** start of Passage provided **
The relevant files can be accessed here. We also made codebases available at [Rpubs] and [GitHub]
@Pramod, to follow-up on this question, will the data for which we make the predictions (e.g. IgG PT 14 days post-booster) also be processed when it is analyzed on your end? Since we are building the models using training data that is processed (not just the baseline, but for the tasks as well), I think that it might make most sense that the data for the tasks themselves should also be processed. Thanks.
@akonst3 Thank you for your follow-up question. Yes, you are correct. The data used for making predictions, including for all six tasks like IgG PT 14 days post-booster, will indeed undergo processing during analysis on our end.
I’d like to highlight that our processing methodology has been developed in such a way that it preserves the ranks for all given tasks in both raw and processed datasets. Importantly, this processing approach does not affect the Spearman rank correlations that we utilize for evaluation.
@jeremygygi and @akonst3, the processed prediction data is now available on the website. Please let us know if you encounter any issues accessing or utilizing this data.
Hi @Pramod, I was able to load the processed prediction data successfully! One minor issue; I think you may have accidentally saved the Olink data twice (instead of Ab Titers, which appear to be missing). The matrix under $abtiter$processed_similar_to_training has the exact same dimensions and column names as the $plasma_cytokine_concentrations$processed_similar_to_training. Can this be fixed? Thanks!
** end of Passage provided **
** start of Supplied data **
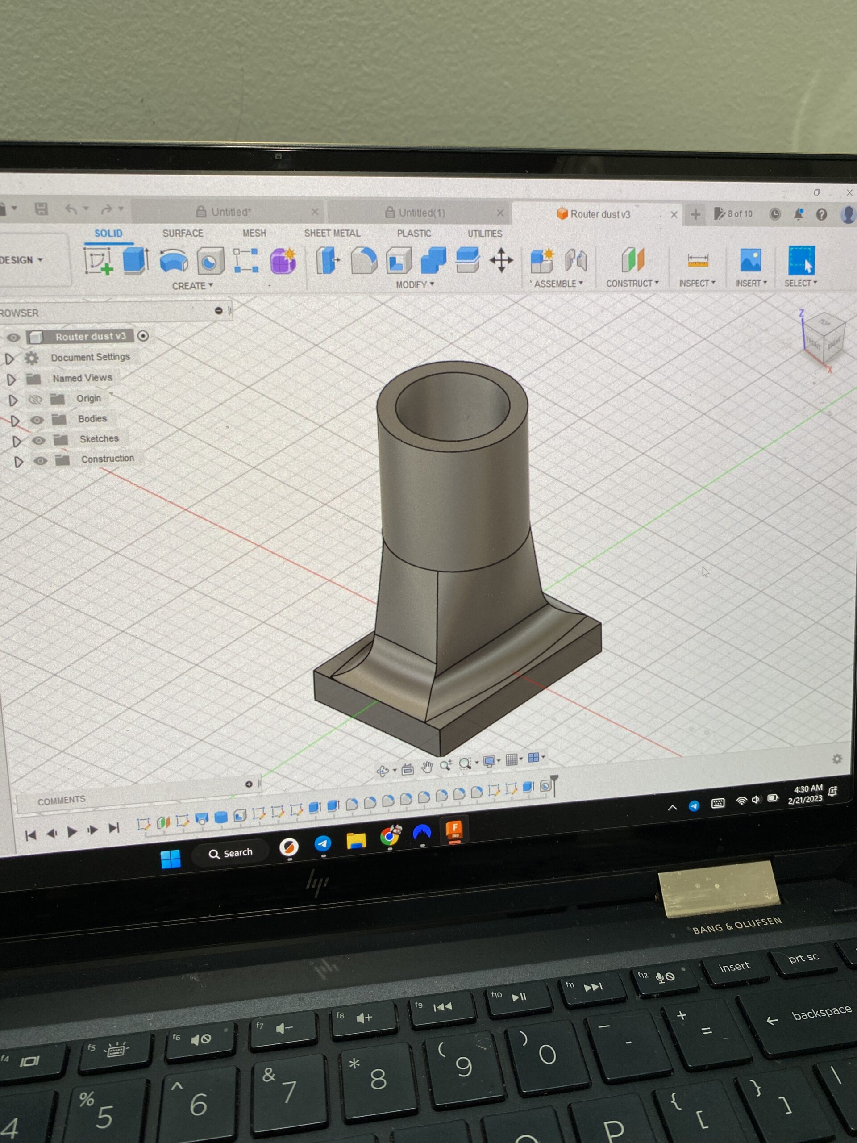857x1143 pixels.
Task: Open the Measure tool under Inspect
Action: click(x=697, y=260)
** end of Supplied data **
> _Exercise description_
Answer these questions from the forum thread above:
1. Besides Rpubs, where were the codebases made available?
2. Which measure used for evaluation does the processing approach not affect?
3. Which data appears to be missing from the processed prediction data?

> _Solution to the problem_
1. GitHub
2. Spearman rank correlations
3. Ab Titers